**MATERIAL PROVIDED**

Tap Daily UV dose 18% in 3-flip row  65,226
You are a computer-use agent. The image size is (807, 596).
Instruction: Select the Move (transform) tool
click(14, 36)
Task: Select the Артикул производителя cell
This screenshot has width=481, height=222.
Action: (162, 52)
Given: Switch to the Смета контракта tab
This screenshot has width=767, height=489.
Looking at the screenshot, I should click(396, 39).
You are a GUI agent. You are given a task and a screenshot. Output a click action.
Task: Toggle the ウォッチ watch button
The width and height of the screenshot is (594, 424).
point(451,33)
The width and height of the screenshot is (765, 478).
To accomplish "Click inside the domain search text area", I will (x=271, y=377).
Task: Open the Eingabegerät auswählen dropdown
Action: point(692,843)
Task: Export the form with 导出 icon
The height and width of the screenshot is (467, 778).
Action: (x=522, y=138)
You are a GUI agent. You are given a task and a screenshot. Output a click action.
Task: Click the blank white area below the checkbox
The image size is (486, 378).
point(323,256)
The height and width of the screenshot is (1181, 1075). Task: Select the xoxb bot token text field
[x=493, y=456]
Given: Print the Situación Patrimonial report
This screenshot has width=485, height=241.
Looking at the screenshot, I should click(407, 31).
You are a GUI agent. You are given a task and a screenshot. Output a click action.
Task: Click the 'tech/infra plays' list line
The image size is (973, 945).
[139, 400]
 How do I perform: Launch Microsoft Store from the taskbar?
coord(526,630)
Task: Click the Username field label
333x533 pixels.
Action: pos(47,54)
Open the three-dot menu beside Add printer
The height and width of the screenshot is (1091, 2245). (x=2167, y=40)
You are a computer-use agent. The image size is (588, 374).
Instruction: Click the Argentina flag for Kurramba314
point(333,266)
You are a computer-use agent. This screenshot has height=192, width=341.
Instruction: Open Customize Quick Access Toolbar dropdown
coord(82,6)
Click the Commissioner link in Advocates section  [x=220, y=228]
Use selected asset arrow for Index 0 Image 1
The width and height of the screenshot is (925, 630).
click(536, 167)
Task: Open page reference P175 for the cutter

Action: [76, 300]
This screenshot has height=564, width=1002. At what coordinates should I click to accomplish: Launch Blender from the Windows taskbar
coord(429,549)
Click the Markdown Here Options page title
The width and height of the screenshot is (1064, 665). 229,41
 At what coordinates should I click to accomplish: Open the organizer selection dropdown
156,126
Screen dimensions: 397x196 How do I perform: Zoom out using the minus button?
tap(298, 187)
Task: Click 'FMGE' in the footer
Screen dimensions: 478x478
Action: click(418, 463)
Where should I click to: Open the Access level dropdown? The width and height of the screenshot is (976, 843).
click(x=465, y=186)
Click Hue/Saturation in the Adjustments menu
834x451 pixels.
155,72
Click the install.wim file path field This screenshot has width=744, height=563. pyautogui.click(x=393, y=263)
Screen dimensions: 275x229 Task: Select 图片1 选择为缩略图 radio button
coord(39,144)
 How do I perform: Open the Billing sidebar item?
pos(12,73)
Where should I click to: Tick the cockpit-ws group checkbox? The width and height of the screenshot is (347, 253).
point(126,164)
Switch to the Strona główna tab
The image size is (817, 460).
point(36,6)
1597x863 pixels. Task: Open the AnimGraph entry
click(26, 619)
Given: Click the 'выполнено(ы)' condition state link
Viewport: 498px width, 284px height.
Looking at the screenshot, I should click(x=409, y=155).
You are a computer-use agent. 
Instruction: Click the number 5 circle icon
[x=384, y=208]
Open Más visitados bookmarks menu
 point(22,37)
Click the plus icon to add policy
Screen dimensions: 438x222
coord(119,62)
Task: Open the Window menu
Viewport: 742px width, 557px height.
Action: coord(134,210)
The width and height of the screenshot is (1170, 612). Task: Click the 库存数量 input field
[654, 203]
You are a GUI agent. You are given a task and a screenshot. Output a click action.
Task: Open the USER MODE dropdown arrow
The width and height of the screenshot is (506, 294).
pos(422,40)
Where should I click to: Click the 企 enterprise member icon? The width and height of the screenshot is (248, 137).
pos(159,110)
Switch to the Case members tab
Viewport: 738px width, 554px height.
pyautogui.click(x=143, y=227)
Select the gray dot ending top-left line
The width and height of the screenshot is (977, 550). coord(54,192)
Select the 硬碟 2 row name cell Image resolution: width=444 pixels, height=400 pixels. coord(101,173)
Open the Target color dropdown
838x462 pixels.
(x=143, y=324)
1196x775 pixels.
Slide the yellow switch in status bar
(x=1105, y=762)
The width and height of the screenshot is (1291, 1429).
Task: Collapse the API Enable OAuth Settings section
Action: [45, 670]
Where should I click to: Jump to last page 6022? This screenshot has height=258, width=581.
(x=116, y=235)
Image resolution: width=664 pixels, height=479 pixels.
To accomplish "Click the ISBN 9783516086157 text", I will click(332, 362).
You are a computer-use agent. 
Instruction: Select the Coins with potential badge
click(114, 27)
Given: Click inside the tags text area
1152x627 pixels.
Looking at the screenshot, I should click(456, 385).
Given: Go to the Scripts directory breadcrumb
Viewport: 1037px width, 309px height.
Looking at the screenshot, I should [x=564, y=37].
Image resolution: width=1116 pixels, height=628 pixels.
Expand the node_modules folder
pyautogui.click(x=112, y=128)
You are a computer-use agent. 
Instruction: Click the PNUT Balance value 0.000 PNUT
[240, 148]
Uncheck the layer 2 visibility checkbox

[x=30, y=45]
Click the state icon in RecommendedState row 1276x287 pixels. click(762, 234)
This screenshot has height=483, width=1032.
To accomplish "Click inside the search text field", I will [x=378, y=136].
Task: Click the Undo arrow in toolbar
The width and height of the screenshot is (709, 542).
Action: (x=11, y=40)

**PROMPT**
Lines in the data that include the word "link" should all be copied.

**OUTPUT OF THE EXERCISE**
Click the Commissioner link in Advocates section  [x=220, y=228]
Given: Click the 'выполнено(ы)' condition state link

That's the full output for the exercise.